ITU Artificial Intelligence/Machine Learning in 5G Challenge

Alt Text

The Federal University of Pará (UFPA) invites you to participate in the 2021 ITU Artificial Intelligence/Machine Learning in 5G Challenge, a competition that is scheduled to run from now until the end of the year. Participation in the Challenge is free of charge and open to all interested parties from countries that are members of ITU. Detailed information about it can be found on the 2021 challenge website. In the subsequent sections, we present the ITU-ML5G-PS-006: ML5G-PHY-Reinforcement learning: scheduling and resource allocation.


Reinforcement learning (RL) is one of the most important learning paradigms in telecommunications. However, modeling the RL and dealing with convergence issues are two practical issues that delay the widespread adoption of RL in 5G and future networks.
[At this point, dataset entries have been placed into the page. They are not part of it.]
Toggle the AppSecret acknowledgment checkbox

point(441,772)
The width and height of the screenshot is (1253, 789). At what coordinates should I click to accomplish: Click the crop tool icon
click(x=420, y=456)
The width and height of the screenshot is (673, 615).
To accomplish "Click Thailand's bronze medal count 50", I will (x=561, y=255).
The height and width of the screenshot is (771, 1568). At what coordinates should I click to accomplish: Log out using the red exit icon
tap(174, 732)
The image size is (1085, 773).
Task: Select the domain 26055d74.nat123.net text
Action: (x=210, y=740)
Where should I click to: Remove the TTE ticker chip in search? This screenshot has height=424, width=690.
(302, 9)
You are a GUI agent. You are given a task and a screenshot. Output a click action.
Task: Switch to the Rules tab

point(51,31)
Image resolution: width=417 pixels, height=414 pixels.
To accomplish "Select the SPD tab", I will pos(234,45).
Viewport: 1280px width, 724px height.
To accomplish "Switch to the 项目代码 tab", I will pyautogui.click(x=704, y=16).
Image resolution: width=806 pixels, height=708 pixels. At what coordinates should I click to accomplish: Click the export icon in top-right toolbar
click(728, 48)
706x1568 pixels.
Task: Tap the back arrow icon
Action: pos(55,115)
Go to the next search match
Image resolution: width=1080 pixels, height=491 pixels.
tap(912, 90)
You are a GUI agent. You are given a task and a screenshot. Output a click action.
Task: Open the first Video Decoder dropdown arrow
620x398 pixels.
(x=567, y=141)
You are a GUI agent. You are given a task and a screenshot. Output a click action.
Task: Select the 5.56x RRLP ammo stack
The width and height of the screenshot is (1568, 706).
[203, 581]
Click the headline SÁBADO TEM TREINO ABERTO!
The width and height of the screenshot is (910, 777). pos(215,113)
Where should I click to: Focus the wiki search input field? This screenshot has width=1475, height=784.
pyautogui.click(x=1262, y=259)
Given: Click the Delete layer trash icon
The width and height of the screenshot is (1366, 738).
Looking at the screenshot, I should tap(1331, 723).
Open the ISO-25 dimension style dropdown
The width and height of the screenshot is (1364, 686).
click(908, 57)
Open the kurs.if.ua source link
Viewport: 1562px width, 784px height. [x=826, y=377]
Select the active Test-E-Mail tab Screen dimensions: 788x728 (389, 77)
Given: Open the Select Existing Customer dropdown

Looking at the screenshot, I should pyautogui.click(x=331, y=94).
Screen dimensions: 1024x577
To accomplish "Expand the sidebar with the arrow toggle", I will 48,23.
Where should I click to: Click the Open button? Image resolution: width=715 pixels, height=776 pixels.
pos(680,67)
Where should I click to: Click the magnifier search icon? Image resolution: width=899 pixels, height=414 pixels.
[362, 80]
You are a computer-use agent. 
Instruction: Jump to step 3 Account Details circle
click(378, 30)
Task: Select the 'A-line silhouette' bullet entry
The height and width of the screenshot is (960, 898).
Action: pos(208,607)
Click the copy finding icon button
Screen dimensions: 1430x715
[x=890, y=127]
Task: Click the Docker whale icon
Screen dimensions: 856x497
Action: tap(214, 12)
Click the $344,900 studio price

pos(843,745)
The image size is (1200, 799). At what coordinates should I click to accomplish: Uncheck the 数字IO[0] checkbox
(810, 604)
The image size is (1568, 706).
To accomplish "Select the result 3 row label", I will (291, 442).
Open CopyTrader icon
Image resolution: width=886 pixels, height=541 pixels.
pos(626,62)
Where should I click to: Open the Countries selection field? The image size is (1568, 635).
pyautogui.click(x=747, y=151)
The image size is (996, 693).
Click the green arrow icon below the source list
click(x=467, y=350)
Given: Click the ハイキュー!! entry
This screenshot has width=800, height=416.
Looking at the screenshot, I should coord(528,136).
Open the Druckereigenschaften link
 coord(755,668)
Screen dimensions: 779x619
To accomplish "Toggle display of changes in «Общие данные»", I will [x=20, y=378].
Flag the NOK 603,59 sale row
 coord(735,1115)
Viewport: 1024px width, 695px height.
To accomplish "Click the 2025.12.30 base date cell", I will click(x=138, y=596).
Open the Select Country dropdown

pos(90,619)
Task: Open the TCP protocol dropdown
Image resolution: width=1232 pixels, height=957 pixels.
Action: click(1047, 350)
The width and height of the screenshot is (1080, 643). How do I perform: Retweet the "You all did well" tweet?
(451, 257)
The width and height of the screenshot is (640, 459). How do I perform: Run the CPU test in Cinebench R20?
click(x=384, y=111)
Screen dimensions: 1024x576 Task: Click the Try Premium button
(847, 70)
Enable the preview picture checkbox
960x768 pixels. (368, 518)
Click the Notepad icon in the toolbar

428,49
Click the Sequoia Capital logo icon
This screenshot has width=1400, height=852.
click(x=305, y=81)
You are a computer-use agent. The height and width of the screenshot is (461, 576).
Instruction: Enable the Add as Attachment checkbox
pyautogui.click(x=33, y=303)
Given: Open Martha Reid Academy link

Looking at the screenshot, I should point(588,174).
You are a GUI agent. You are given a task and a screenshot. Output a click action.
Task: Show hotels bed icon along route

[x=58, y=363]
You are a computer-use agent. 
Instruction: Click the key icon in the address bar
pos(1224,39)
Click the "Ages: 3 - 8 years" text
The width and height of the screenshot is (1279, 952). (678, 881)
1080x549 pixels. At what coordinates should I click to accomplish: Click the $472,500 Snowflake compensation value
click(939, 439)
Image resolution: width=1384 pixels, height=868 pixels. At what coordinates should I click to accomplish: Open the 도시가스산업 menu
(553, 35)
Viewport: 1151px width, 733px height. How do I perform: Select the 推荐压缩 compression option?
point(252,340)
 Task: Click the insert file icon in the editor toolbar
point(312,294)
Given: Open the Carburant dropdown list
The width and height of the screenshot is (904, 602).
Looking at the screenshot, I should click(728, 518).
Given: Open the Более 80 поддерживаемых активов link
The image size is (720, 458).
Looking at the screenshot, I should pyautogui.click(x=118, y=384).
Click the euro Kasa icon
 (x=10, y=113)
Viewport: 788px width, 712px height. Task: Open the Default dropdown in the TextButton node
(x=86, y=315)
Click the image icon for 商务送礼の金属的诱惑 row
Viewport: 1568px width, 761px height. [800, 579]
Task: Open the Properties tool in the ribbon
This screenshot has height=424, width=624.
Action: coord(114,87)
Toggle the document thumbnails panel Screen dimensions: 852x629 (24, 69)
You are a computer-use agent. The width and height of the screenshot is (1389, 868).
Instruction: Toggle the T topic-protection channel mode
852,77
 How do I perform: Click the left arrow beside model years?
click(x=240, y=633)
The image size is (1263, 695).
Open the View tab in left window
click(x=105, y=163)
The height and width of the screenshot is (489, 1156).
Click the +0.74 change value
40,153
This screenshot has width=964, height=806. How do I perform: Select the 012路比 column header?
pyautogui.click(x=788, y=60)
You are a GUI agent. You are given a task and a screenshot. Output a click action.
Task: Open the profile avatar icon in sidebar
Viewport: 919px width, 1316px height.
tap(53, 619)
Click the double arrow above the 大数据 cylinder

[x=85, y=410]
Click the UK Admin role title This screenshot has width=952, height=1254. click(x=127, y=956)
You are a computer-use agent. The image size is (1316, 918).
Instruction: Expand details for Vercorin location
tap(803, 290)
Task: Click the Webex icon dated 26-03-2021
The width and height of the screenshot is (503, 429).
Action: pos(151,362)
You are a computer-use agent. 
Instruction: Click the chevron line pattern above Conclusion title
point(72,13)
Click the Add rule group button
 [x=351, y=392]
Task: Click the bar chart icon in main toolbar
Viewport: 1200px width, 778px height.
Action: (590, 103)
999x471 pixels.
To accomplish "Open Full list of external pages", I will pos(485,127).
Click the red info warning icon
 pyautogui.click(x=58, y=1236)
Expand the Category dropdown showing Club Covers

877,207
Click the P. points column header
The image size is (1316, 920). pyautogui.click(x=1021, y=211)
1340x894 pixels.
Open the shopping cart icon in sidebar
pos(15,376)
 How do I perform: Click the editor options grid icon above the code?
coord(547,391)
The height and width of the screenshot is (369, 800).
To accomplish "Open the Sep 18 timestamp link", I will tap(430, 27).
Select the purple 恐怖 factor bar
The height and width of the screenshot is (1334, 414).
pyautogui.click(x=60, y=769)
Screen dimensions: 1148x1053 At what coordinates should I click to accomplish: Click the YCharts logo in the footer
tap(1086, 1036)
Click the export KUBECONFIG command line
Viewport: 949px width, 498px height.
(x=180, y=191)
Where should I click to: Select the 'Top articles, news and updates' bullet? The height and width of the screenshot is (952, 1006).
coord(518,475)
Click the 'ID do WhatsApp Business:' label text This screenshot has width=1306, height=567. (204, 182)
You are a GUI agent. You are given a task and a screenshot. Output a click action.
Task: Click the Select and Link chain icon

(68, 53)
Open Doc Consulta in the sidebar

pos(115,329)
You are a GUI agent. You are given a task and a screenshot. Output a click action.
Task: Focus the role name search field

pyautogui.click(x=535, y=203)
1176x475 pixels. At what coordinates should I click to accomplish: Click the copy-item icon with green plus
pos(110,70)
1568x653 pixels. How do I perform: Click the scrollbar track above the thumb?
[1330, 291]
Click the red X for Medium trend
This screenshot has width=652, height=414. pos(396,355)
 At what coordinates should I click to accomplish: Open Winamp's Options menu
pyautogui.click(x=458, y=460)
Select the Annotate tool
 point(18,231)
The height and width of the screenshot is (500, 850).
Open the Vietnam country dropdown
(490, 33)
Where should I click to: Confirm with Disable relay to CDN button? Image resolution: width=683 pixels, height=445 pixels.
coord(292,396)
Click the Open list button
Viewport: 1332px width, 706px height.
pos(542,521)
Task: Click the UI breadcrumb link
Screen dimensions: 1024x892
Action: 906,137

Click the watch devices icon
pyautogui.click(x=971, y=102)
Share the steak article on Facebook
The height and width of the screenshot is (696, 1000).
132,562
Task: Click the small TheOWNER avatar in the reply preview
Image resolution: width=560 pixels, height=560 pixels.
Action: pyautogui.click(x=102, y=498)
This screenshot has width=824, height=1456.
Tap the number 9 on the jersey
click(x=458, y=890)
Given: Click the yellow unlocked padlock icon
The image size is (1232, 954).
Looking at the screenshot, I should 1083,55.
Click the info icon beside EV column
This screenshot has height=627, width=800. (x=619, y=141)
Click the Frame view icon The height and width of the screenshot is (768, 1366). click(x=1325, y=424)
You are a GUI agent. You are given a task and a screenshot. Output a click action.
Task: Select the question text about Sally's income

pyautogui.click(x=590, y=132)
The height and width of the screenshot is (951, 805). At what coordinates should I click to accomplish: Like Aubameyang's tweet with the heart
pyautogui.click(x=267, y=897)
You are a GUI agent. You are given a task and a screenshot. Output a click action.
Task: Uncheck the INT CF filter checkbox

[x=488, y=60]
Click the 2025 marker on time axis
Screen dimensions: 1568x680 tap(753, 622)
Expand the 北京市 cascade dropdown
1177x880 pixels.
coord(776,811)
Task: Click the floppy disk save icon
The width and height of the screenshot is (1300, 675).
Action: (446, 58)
The PS-006 problem statement was designed to challenge the participants in designing an RL agent capable of performing user scheduling and beam selection.

The problem is based on a simulation methodology named CAVIAR (Communication networks and Artificial intelligence immersed in Virtual or Augmented Reality) proposed in [2]. CAVIAR simulation integrates three components: communication system + artificial intelligence (AI) + virtual reality (VR) or augmented reality (AR). In this ITU Challenge, the problem statement PS-006 is based on simulating a communication system immersed in a virtual world created with AirSim and Unreal Engine. In [2], ray-tracing [3] is adopted for generating realistic communication channels. In PS-006, ray-tracing is not used and the channels are created based on the geometric multiple input/multiple-outputs (MIMO) channel model. The problem is posed as a game that must be solved with reinforcement learning (RL).

The goal in PS-006 is to schedule and allocate resources to unmanned aerial vehicles (UAVs) and terrestrial users. The RL agent is executed at the base station. It periodically takes actions based on the information captured from the environment, which includes channel estimates, buffer status, and positions from a Global Navigation Satellite System such as GPS. The communication system model is based on a MIMO system, with the base station having a uniform planar array (UPA) while the users have a single antenna. The RL agent receives a reward based on the service provided to the users. The RL agent can be trained “offline”, without rendering the 3-D scenes. An example of the RL task and the 3-D environment [4] is illustrated in the following video:

Organization of full episode data

The RL tasks can be episodic or continuous. The PS-006 problem statement assumes the former category. The dataset is provided in text files using the .csv (comma-separated values) format. The data corresponding to the trajectories of all mobile objects in a complete episode is stored in a single file. These files can be found in the folder episodes_datasets (i.e. ep0.csv, ep1.csv, etc). Each episode has a duration of approximately 3 minutes, with information stored with a sampling interval of 10 ms. Each CSV file is composed of the following columns:

timestamp obj pos_x pos_y pos_z orien_w orien_x orien_y orien_z linear_acc_x linear_acc_y linear_acc_z linear_vel_x linear_vel_y linear_vel_z angular_acc_x angular_acc_y angular_acc_z angular_vel_x angular_vel_y angular_vel_z

There are three different types of objects: uav, simulation_car and simulation_pedestrian. Only the uav type has information in all columns, while the others (car and pedestrian) only have information regarding their position and orientation. The input to the RL agent can be selected from the information in the CSV files, complemented by information obtained from the environment such as the buffer status.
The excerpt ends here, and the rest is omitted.